Otra consecuencia fue la aparición de estudios de índole social y antropológica en torno de los desastres, los cuales pretendían ir más allá de sus aspectos geofísicos e ingenieriles para afirmar un paradigma donde la vulnerabilidad, la participación social, la gestión local y el desarrollo tendrían cabida. Aquí vale destacar el trabajo pionero del antropólogo Anthony Oliver-Smith, quien tras un consistente trabajo de campo en el renaciente Yungay emprendió uno de los primeros estudios etnográficos centrados en el cambio y la adaptación que un grupo humano enfrenta tras sufrir un evento catastrófico. El puñado de yungaínos sobrevivientes no solo tuvo que vérselas con incontrolables fuerzas tectónicas, sino también con fuerzas políticas de cambio, encarnadas por el gobierno reformista de entonces y agentes internacionales que decidieron aprovechar la destrucción de las ciudades del Callejón para imponer esquemas de convivencia social y urbana que no comulgaban necesariamente con la de los damnificados.
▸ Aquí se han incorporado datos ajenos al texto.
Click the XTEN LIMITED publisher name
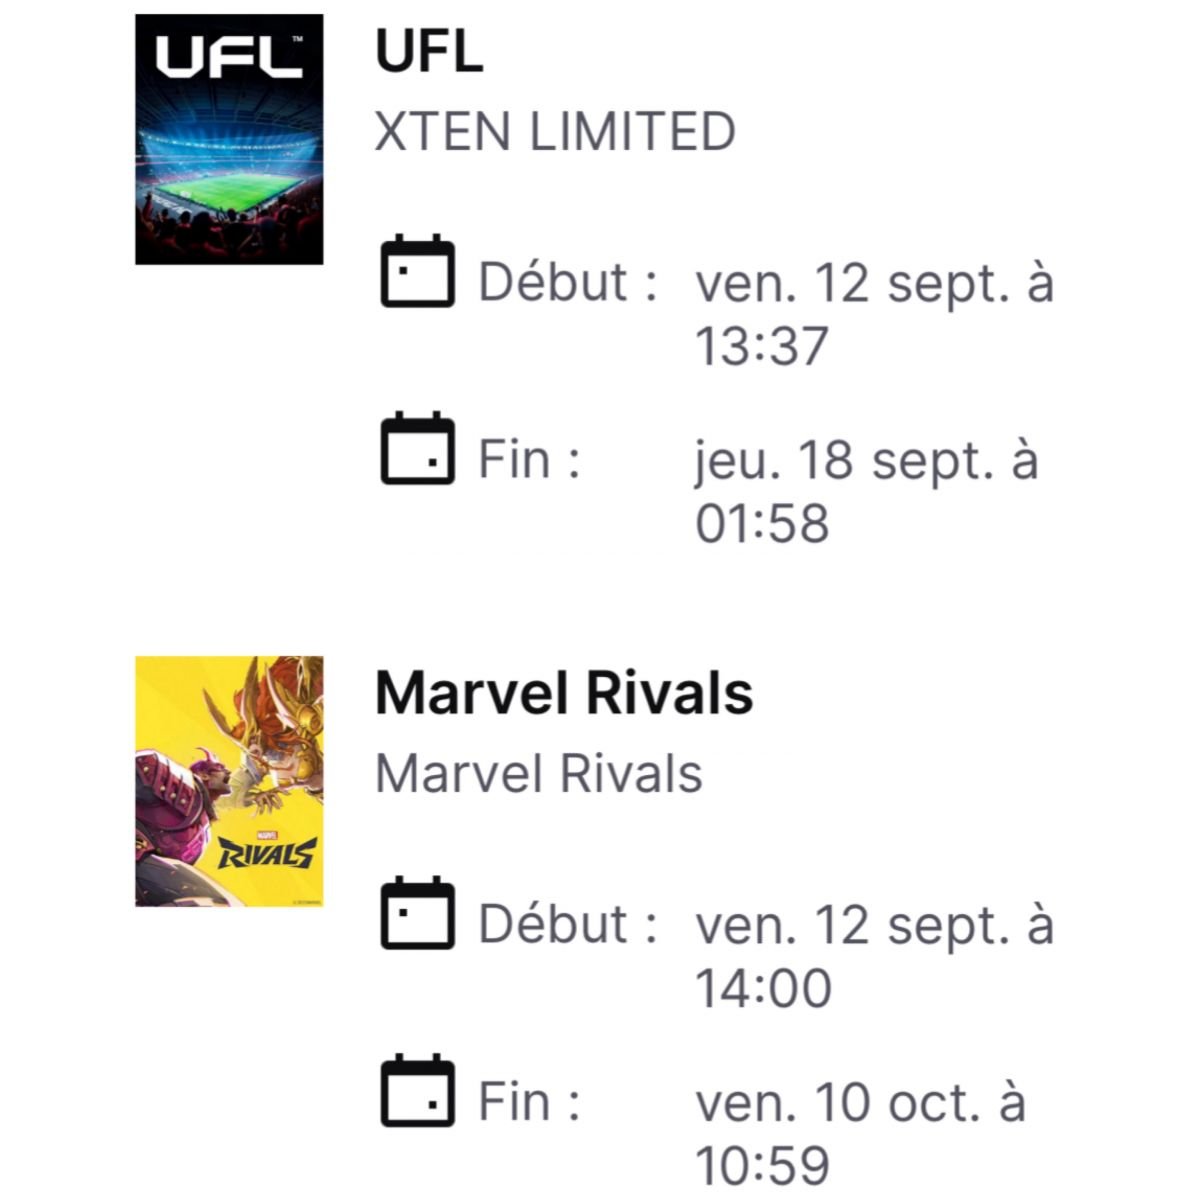 (x=555, y=132)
La tragedia de 1970 también nos obligó a revisar la multiplicidad de condicionantes críticos que maximizan los impactos de las amenazas naturales: desordenada ocupación del territorio, informalidad, pobreza, falta de autoridad, debilidad institucional, sin olvidar aquellos elementos geofísicos e hidroclimáticos, como nuestra exposición ante el fenómeno de El Niño y el llamado Cinturón de Fuego del Pacífico. De allí que diagnósticos que consideraban a los desastres como expresión de “problemas no resueltos del desarrollo” adquieran legitimidad.
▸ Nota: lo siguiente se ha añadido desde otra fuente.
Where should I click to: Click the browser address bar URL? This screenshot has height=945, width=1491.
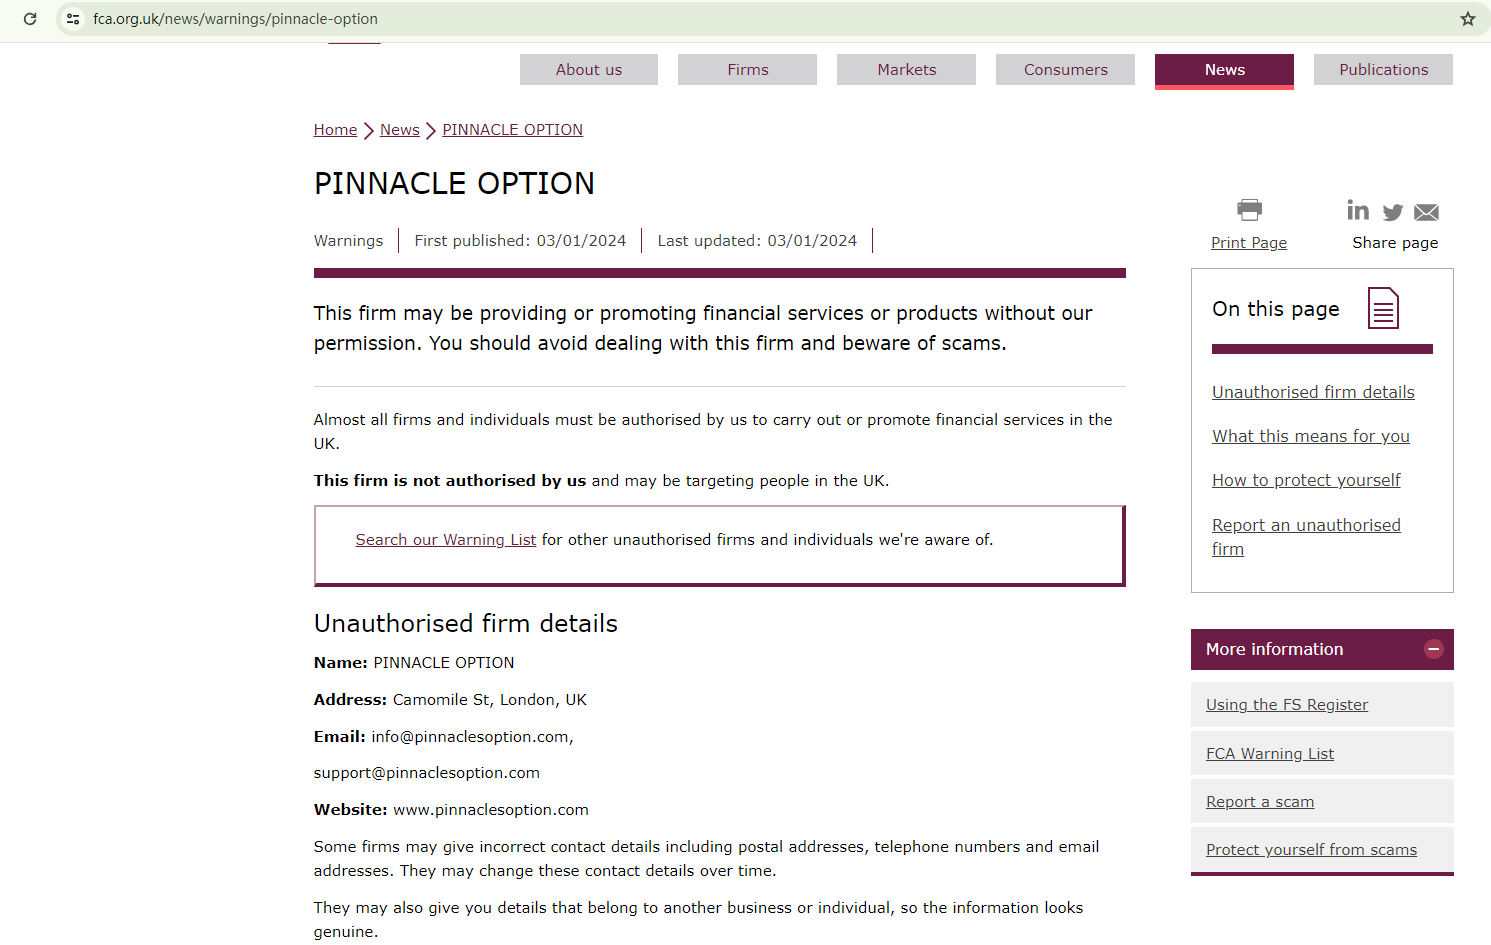point(236,19)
A todo esto añadiría que nuestra confianza en la ciencia es bastante relativa: en 1962, científicos advirtieron en vano sobre la posibilidad de un alud sobre Yungay. En la actualidad, los sismólogos, ingenieros y meteorólogos son requeridos tras algún temblor, sequía o friaje, pero sus invocaciones no siempre son escuchadas. Quizás ya se ha normalizado la situación por la cual se conoce de poblaciones expuestas a peligros anticipados frente a la cual no hay decididas acciones de prevención: el riesgo de desborde de la laguna Palcacocha sobre Huaraz, la creciente ocupación de las faldas del volcán Misti en Arequipa, el posible deslizamiento de los pasivos mineros del cerro Tamboraque (San Mateo) sobre el río Rímac, entre otros casos.

Aunque suene repetitivo, 52 años es tiempo suficiente tanto para aprender de estas tristes experiencias como para aplicar acciones de cuya omisión podríamos arrepentirnos.